Is it not possible that Genesis 2:19 means nothing more than that God gathered together the creatures He HAD ALREADY formed out of the ground? That seems plausible enough to me.
Read Genesis 2 carefully.
In verse 5, there are NO living things on the earth. No plants, no animals, no nothing. And the FIRST living thing God creates is The Man, in verse 7. AFTER this, God creates plants, rivers, etc., and puts The Man into the Garden of Eden to work the ground. And there's the description of the Rivers (which are actual rivers but they never meet ... further evidence that the author is saying, "Hey, folks, this is a myth, a story, hello...." It'd be like me writing about something that happened in "Chicago, Indiana." My audience would immediately know I was telling a story, because they all know that Chicago is in Illinois, not Indiana. Of course, someone from China reading the same thing, maybe 4,000 years in the future, may not realize that. They may see the city name, and think, "Woah, this must have really happened. I've heard of Chicago."
Anyway. Back to Genesis.
It's not until verses 18-19 that the Lord even considers any other animals. He doesn't want The Man to be alone, so he creates beasts of the field, birds of the sky, etc. He creates those out of the ground. It doesn't say, "God grabbed all the animals he had already created and brought them to The Man." It says "He formed them OUT OF THE GROUND." They didn't exist before.

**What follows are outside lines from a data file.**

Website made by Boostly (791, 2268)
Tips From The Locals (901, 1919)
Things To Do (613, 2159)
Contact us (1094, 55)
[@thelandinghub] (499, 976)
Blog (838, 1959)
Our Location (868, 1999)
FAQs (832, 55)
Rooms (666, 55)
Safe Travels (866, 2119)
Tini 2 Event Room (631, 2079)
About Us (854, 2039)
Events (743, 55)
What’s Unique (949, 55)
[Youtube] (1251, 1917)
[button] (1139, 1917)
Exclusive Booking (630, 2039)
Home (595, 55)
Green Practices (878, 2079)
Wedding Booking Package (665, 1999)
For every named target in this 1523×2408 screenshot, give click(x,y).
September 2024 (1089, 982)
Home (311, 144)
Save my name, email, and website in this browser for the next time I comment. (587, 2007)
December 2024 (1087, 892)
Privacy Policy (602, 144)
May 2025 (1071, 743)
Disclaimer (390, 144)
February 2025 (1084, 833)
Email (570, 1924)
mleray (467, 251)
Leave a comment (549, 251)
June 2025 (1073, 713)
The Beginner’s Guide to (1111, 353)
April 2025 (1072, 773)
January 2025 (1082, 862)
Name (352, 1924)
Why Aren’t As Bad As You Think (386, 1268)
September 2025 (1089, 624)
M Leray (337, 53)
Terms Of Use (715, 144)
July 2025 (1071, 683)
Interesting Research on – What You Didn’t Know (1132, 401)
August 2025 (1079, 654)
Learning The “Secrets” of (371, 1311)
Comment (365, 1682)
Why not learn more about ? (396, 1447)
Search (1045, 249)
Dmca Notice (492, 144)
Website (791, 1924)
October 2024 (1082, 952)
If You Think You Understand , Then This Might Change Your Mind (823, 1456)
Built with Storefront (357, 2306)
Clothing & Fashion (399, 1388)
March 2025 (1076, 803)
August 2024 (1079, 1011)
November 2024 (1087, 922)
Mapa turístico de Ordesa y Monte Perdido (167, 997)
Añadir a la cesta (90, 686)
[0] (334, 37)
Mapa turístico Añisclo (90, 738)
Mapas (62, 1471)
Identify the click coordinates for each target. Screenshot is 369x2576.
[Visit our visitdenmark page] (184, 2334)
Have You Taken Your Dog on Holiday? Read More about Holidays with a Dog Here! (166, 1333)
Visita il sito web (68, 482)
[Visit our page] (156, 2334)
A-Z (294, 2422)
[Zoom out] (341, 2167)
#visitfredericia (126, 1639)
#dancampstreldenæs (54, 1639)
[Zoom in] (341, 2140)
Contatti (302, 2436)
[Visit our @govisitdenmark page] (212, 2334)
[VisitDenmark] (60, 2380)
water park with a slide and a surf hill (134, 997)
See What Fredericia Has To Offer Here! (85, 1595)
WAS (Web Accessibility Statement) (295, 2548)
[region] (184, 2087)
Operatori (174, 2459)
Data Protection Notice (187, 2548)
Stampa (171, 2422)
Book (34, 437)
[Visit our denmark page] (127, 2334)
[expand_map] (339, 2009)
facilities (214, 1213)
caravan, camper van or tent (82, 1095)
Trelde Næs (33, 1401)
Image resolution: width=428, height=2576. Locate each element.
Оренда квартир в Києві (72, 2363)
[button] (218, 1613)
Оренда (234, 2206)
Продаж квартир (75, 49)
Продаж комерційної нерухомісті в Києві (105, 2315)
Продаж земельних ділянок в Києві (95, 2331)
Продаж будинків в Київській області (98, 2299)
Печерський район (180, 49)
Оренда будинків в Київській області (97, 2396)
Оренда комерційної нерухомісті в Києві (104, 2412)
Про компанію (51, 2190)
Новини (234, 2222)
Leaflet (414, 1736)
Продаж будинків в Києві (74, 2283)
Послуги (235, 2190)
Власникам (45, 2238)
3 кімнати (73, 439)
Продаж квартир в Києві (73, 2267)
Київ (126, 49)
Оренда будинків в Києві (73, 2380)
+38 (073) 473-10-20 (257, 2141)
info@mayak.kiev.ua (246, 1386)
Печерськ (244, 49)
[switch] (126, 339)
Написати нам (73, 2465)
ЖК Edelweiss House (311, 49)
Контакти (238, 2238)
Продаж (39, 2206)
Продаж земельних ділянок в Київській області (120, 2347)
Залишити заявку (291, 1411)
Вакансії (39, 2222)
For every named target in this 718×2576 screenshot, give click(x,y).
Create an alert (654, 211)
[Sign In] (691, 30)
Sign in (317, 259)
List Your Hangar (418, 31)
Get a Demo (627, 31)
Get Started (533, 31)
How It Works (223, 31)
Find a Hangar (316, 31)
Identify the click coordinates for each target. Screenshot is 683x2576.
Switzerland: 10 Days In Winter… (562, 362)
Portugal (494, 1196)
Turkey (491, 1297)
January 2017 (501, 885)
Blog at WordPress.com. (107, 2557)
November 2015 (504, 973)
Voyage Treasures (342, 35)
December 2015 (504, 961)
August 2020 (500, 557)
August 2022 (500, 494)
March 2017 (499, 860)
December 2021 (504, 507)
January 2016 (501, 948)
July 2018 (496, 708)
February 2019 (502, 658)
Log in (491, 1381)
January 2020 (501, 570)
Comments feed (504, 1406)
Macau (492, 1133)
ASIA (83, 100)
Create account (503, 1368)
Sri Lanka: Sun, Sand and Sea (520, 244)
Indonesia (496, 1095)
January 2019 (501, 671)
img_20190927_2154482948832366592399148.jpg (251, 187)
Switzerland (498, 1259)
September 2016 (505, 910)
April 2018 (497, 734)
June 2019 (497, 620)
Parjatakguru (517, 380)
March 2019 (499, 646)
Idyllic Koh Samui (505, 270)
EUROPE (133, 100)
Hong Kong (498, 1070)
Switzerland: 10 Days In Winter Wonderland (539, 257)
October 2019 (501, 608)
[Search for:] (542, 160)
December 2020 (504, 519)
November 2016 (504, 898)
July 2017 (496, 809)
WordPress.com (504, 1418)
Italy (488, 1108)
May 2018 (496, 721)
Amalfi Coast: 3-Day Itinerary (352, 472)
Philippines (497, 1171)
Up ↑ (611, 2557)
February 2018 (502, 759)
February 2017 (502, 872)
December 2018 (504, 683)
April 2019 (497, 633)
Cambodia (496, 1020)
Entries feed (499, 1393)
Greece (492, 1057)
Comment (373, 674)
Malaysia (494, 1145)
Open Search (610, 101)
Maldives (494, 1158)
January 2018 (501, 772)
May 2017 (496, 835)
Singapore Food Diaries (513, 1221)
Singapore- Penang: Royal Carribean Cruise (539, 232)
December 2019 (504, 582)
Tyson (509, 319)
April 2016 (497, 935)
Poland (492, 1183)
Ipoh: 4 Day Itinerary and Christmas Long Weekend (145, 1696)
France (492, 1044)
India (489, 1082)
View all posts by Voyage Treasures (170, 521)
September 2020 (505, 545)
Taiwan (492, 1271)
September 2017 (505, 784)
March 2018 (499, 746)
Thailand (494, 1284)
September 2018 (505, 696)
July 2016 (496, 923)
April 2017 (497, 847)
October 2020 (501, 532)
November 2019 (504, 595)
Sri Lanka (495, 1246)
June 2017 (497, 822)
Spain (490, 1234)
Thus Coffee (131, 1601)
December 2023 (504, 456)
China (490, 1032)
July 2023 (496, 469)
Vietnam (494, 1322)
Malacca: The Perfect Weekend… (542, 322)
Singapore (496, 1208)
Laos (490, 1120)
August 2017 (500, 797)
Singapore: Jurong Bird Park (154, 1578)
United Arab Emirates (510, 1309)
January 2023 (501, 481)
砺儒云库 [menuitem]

Again, if you understand all the clues the author is giving you that it is a story, there is no conflict. I don't know why, but somewhere around the mid-18th-century, a few American Christians decided that they wanted to try to force Genesis to be literal rather than allegorical, as it had been understood for thousands of years up to that point.
The problem is, if you try to force it to be literal, it contradicts itself. You have to be a contortionist to "explain away" all the anomalies. "Oh, God created the animals, then he created man, then he had to create some more animals." It's utter nonsense, enough to make me think maybe the Catholic Church was right in saying common people shouldn't be reading the Bible. I mean, if that's what they get out of it...
No, I don't really believe common people shouldn't be reading the Bible. After all, I was rather common and uneducated when I started reading it, and I managed okay, as have millions of others. It seems to me its only people who have been brainwashed into thinking that it has to be literal who have this problem.
It's also problematic, because somewhere along the way, we are taught that if it isn't literal it isn't real. But for thousands of years, humans have understood "reality" differently. When my son says, "No, mom, I didn't break the glass. Someone else who looked exactly like me was clowning about, and he dropped the glass and it broke." Of course, I know what really happened. But my son's story is also kind of true. He is saying, in his tiny little way, that he knew goofing around while holding a glass was a bad idea, and that is why the glass broke. He is telling me -- though he may not fully realize it -- "Yes, mom, I broke the glass because I was being foolish and I'm sorry." He doesn't really think his story is going to fool me, he's not purposely lying to me. He's being a child, and telling the story from a child's mind. And I get that. That's why I tell him, "Well, you be sure to tell that child that it was indeed foolish to play with the glass, but it's all cleaned up now, and it's a good thing no one was hurt." And he knows that's my way of saying, "I forgive you." He may not fully understand it, but he knows it, in his child's mind. He groks it.